I like making them in advance and freezing unbaked. I bake the scones close to serving time without defrosting, getting the freshest warm pastries quickly and effortlessly.


  • 2 tbsp extra-virgin olive oil
  • 8 oz Crimini mushrooms (or white button), sliced vertically into 1/4-inch slices
  • Salt and freshly ground black pepper for seasoning
  • ¼ cup dry sherry
  • 2 tbsp finely chopped fresh thyme
  • ¼ cup extra-virgin olive oil
  • 3 to 4 small yellow onions, peeled and sliced into 1/8-inch thick rings, concentric rings intact.
  • 2 ¼ cups all-purpose flour
  • ½ cup stone-ground whole-wheat flour
  • ½ tsp salt
  • 1 tbsp + 1 tsp baking powder
  • 2 ½ oz (4 tbsp + 1 ½ tsp) cold unsalted butter, cut into 1-inch cubes
  • 1 ¼ cups cold heavy cream + more for brushing the top of the scones
  • ¼ cup extra-virgin olive oil
  • Fleur de sel for sprinkling
  • Small sprigs of fresh thyme for garnish
  1. In a large sauté pan, over medium-high heat, heat the olive oil. Add the mushrooms and sauté until browned, season with salt and pepper. Remove from the heat, add the sherry, and return to the stove. Evaporate the liquid over high heat, for about 2 minutes. Transfer to a bowl, stir in the chopped thyme, cool. Can be made a day in advance and kept, covered, in the refrigerator.
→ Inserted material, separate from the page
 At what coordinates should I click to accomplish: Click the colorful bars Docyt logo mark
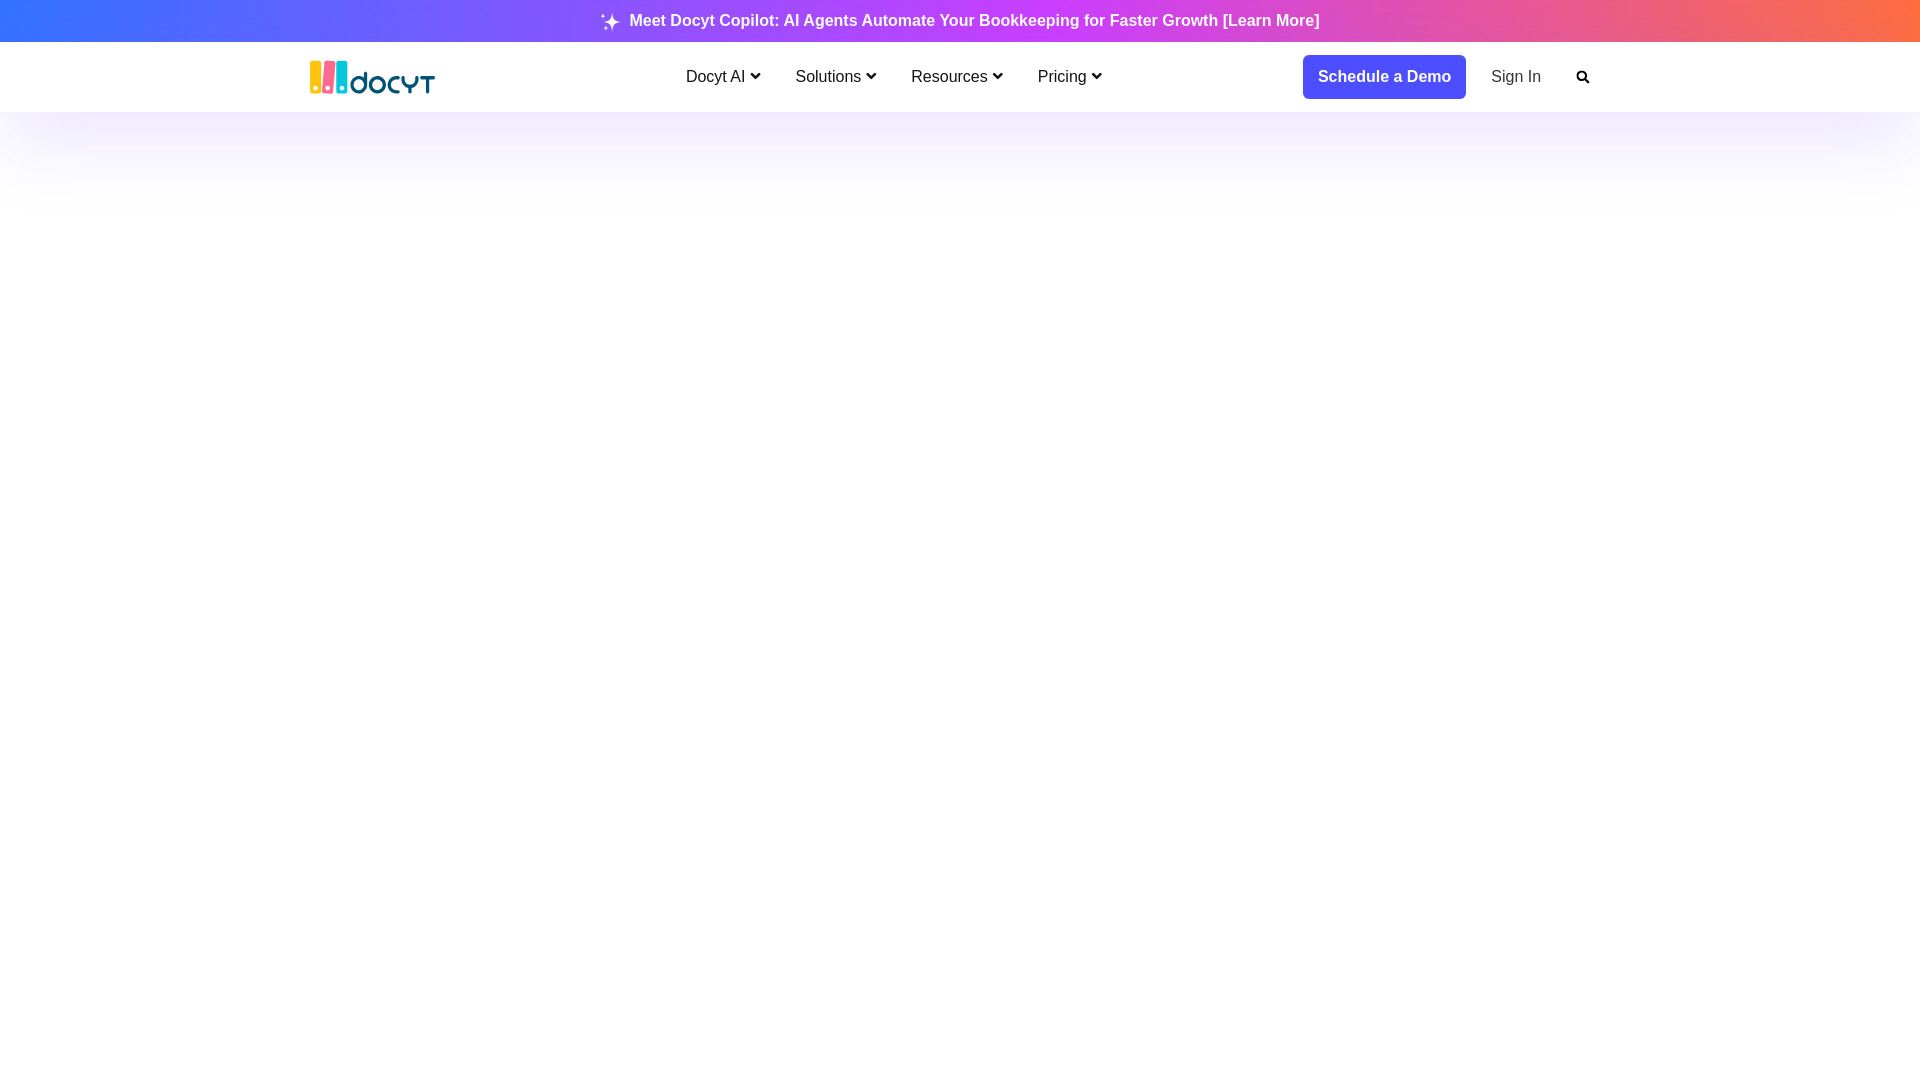328,77
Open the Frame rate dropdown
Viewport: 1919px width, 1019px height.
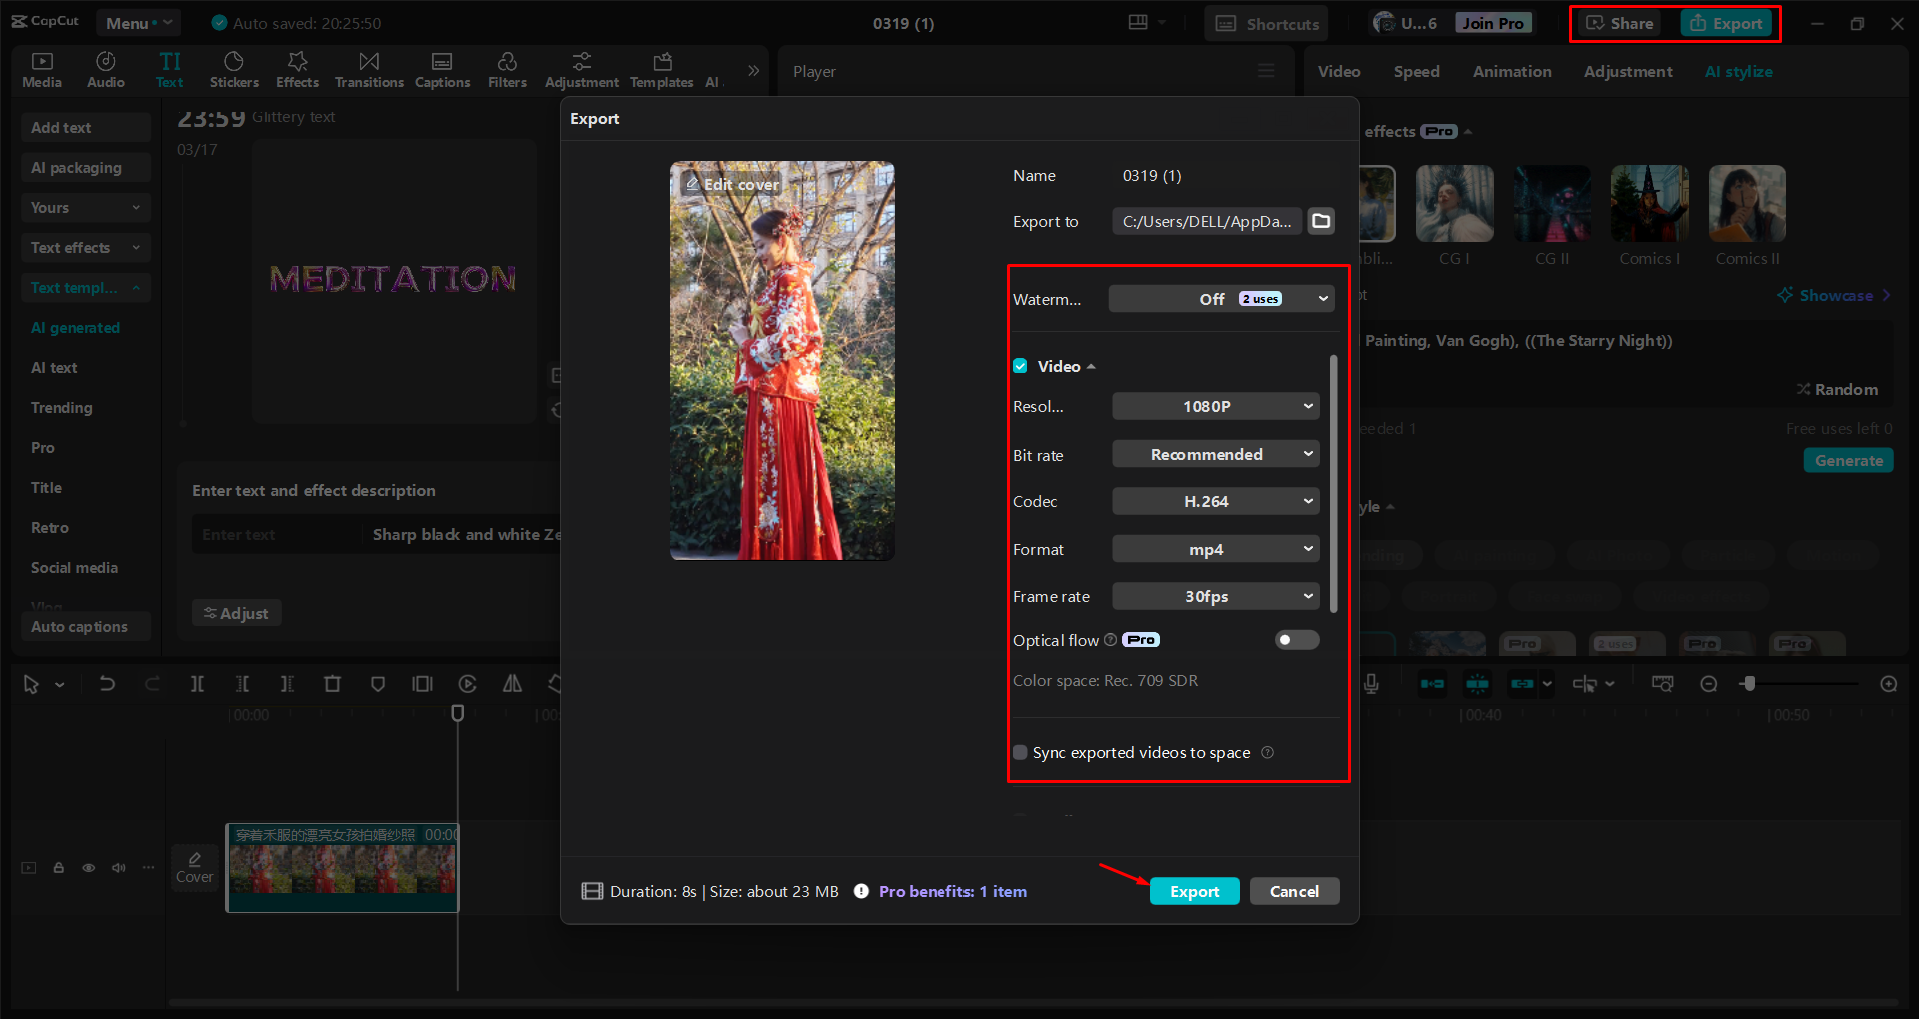(x=1214, y=596)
  2. Heat ¼ cup of olive oil over low heat in the same large sauté pan. Add the onion rings in a single layer (you’ll need to cook them in 2 to 3 batches), cover the sauté pan and cook until slightly softened but not colored, for about 10 to 15 minutes. Using a thin spatula, carefully transfer the onions to a baking sheet or flat platter to cool, keeping the rings intact. Pour the remaining oil into a measuring cup and add more to equal ¼ cup to be used for the dough. Cool and chill the oil.
  3. Center the oven rack and preheat the oven to 400F. Line a large baking sheet with parchment or silicone mat. Put the lined baking sheet into another to protect the bottom of the scones from the high heat.
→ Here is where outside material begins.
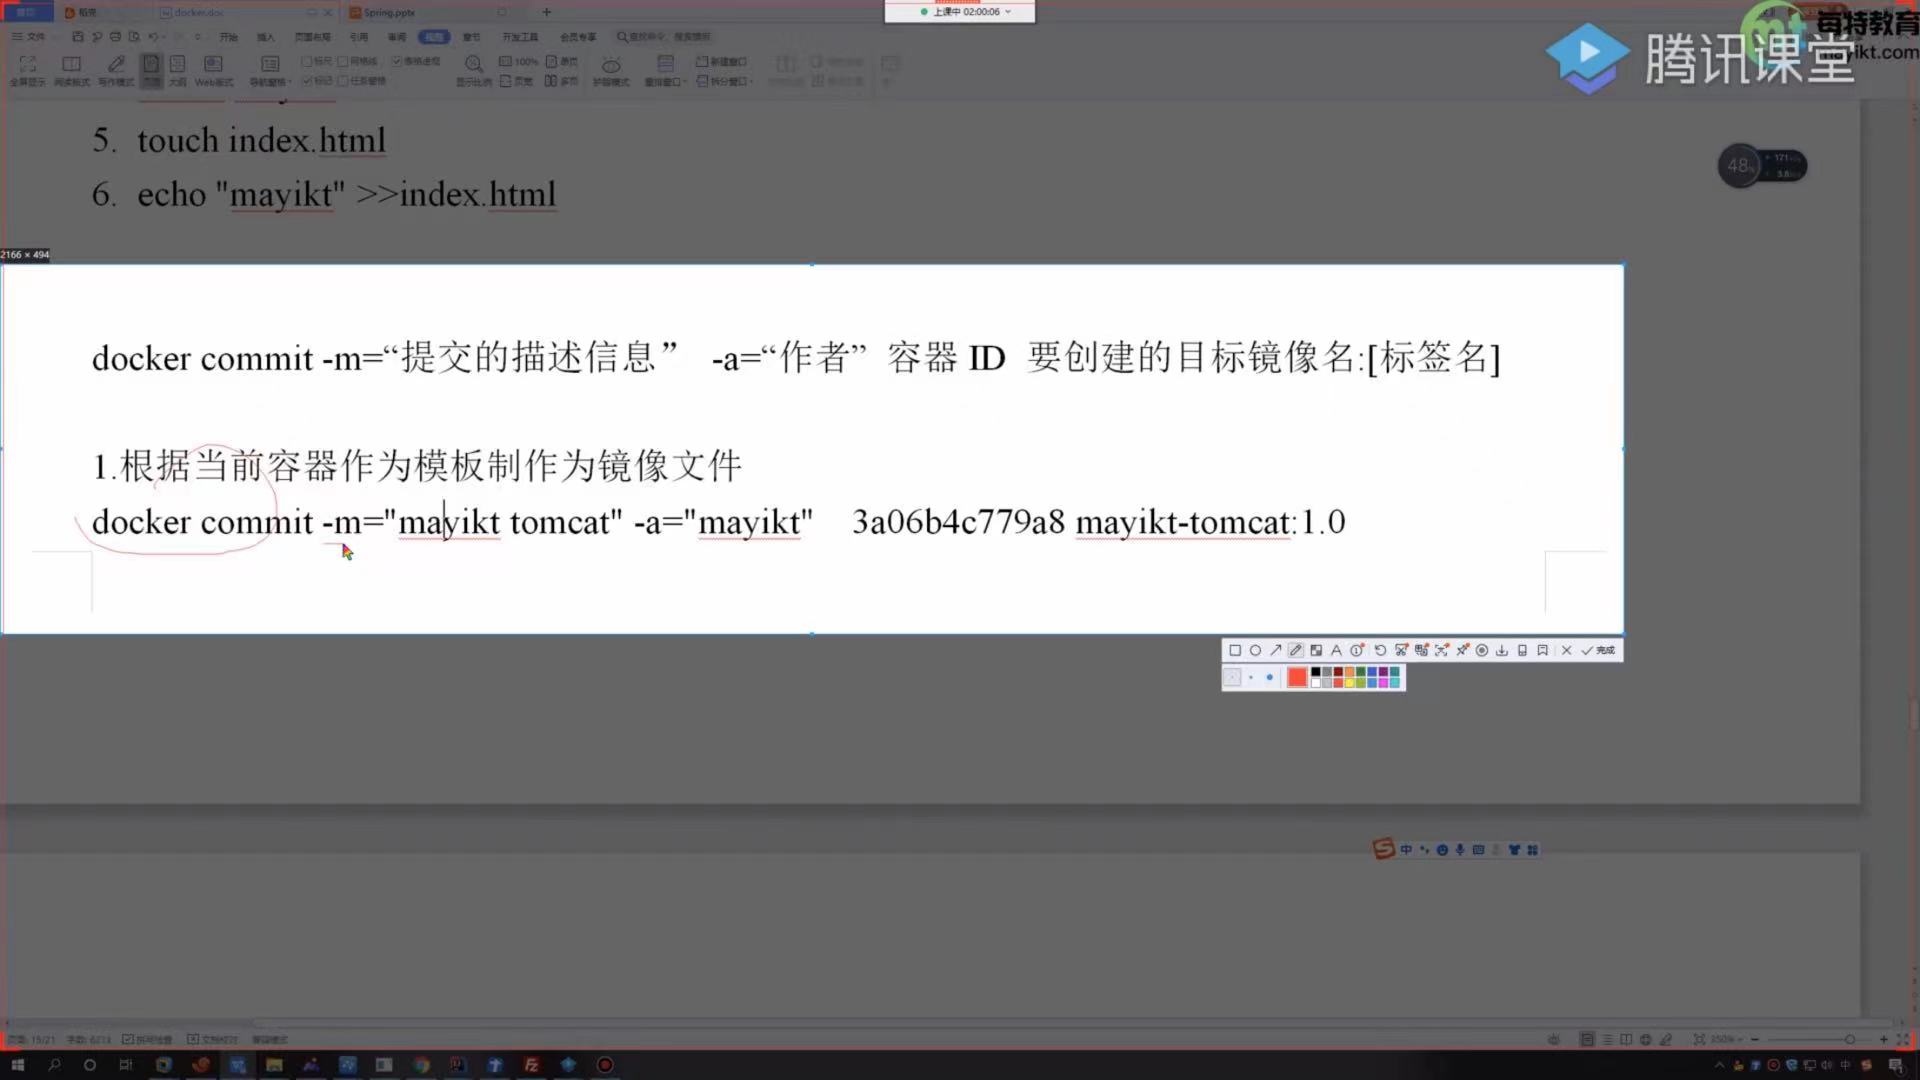Toggle the 表格虚框 checkbox
This screenshot has height=1080, width=1920.
(397, 62)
  4. To make the dough, in a large bowl, combine the all-purpose flour, whole wheat flour, salt, and baking powder. Whisk to combine well. Add the butter cubes and, using a pastry blender or your fingers, cut the butter into the mixture until it is evenly distributed and no large pieces of butter are visible. Add the mushrooms and stir with a fork. Combine the cream and ¼ cup of olive oil in a glass measuring cup, whisk. Add to the dry ingredient and stir with the fork until the dough comes together.
  5. Coat your hands with some flour and pull the dough from the bowl onto a floured surface. Knead the dough lightly, folding and flattening it several times. Pat or roll the dough into a circle, slightly thicker than 1/2-inch. Cut out 2-inch circles, cutting as close together as possible. Don’t twist the cutter and press it hard down to cut through the mushrooms. Gather the scraps, pat and press the pieces back together, cut out more circles. Transfer the scones onto the prepared baking sheet, spacing them 1 inch apart.
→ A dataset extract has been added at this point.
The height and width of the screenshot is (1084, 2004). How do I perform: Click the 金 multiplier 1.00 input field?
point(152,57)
  6. Brush the tops with some cream, place an onion ring on the top of each scone, gently pressing it down with the fingertips. Sprinkle each scone with a pinch of fleur de sel and poke a sprig of thyme into the center (making a small hole with a toothpick first helps).
  7. Bake until firm to the touch and nicely browned, for about 35 minutes. Cool on a rack until warm, serve.